Purpose
This study explores the possibility of a new method for x‐ray computed tomography (CT) calibration by means of cross‐calibration with proton CT (pCT) data. The proposed method aims at a more accurate conversion of CT Hounsfield Units (HU) into proton stopping power ratio (SPR) relative to water to be used in proton‐therapy treatment planning.
Methods
X‐ray CT scan was acquired on a synthetic anthropomorphic phantom, composed of different tissue equivalent materials (TEMs). A pCT apparatus was instead adopted to obtain a reference three‐dimensional distribution of the phantom’s SPR values. After rigid registration, the x‐ray CT was artificially blurred to the same resolution of pCT. Then a scatter plot showing voxel‐by‐voxel SPR values as a function of HU was employed to link the two measurements and thus obtaining a cross‐calibrated x‐ray CT calibration curve.
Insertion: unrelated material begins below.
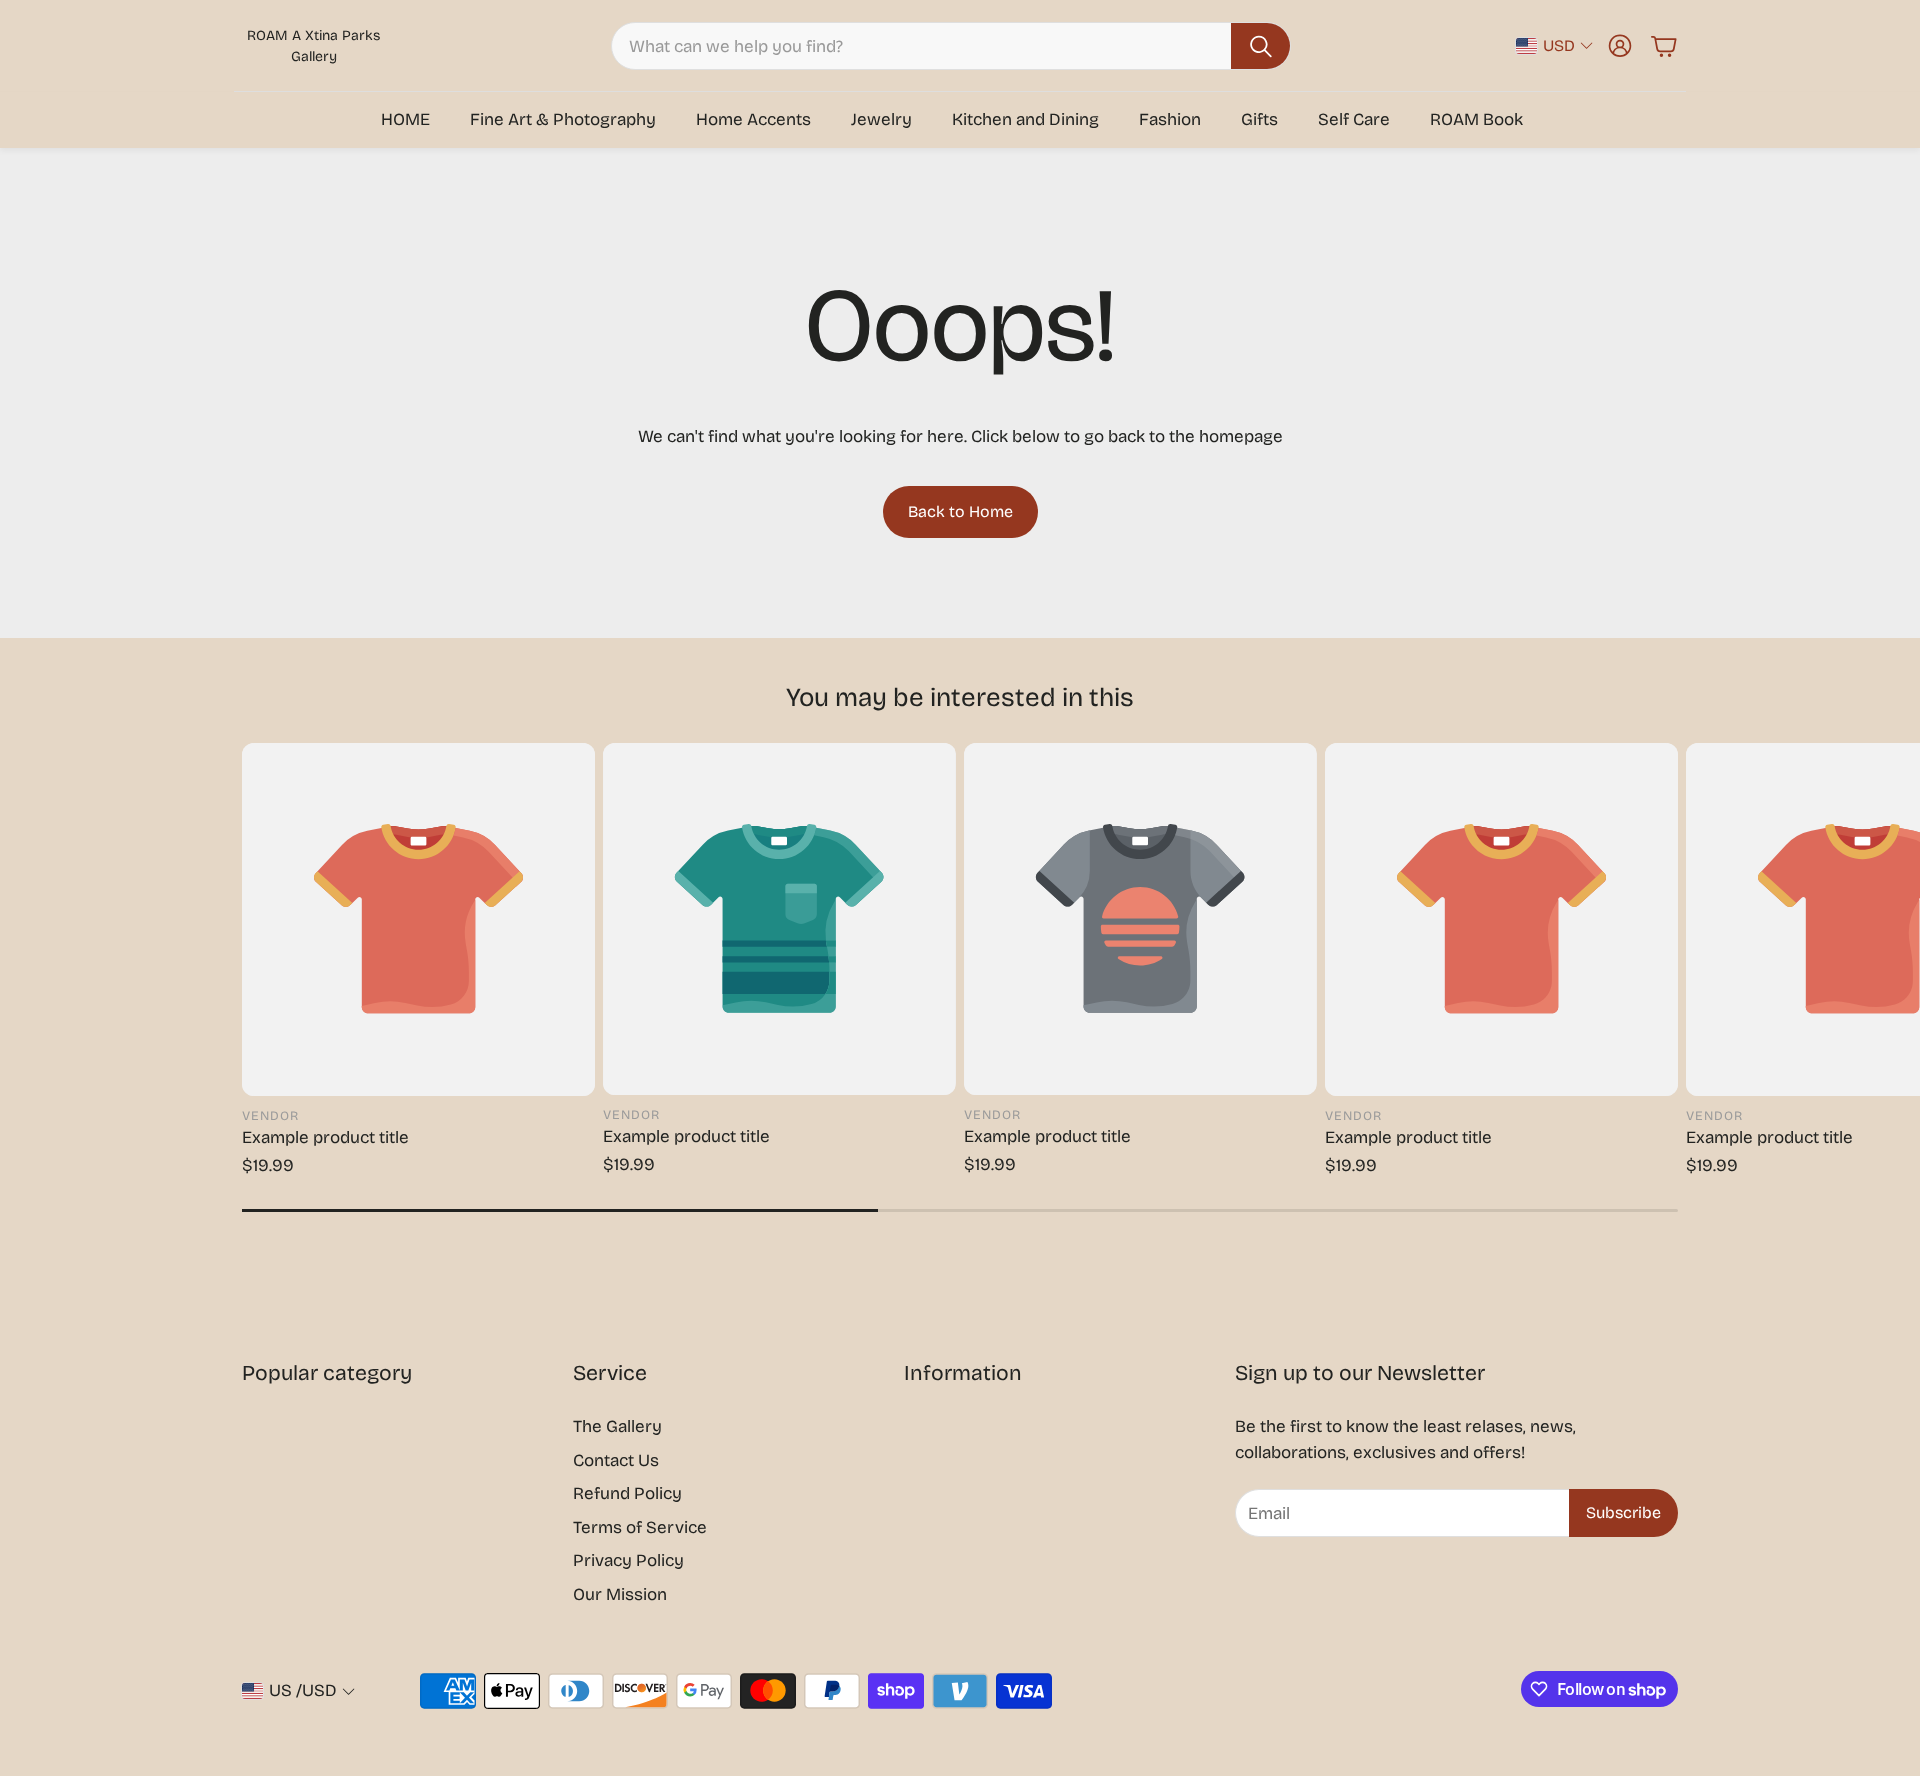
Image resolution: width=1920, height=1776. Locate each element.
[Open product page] (418, 919)
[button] (951, 46)
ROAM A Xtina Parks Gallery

The cross‐calibration was tested at treatment planning system and then compared with a conventional calibration based on exactly the same TEMs constituting the anthropomorphic phantom.
Results
Cross‐calibration provided an accurate SPR mapping, better than by conventional TEMs calibration. The dose distribution of single beams optimized on the reference SPR map was recomputed on cross‐calibrated CT, showing, with respect to conventional calibration, minor deviation at the dose fall‐off (lower than 1%).
Conclusions
The presented data demonstrated that, by means of reference pCT data, a heterogeneous phantom can be used for CT calibration, paving the way to the use of biological samples, with their accurate description of patients’ tissues. This overcomes the limitations of conventional CT calibration requiring homogenous samples, only available by synthetic TEMs, which fail in accurately mimicking the properties of biological tissues. Once a heterogeneous biological sample is provided with its corresponding reference SPR maps, a cross‐calibration procedure could be adopted by other PT centers, even when not equipped with a pCT system.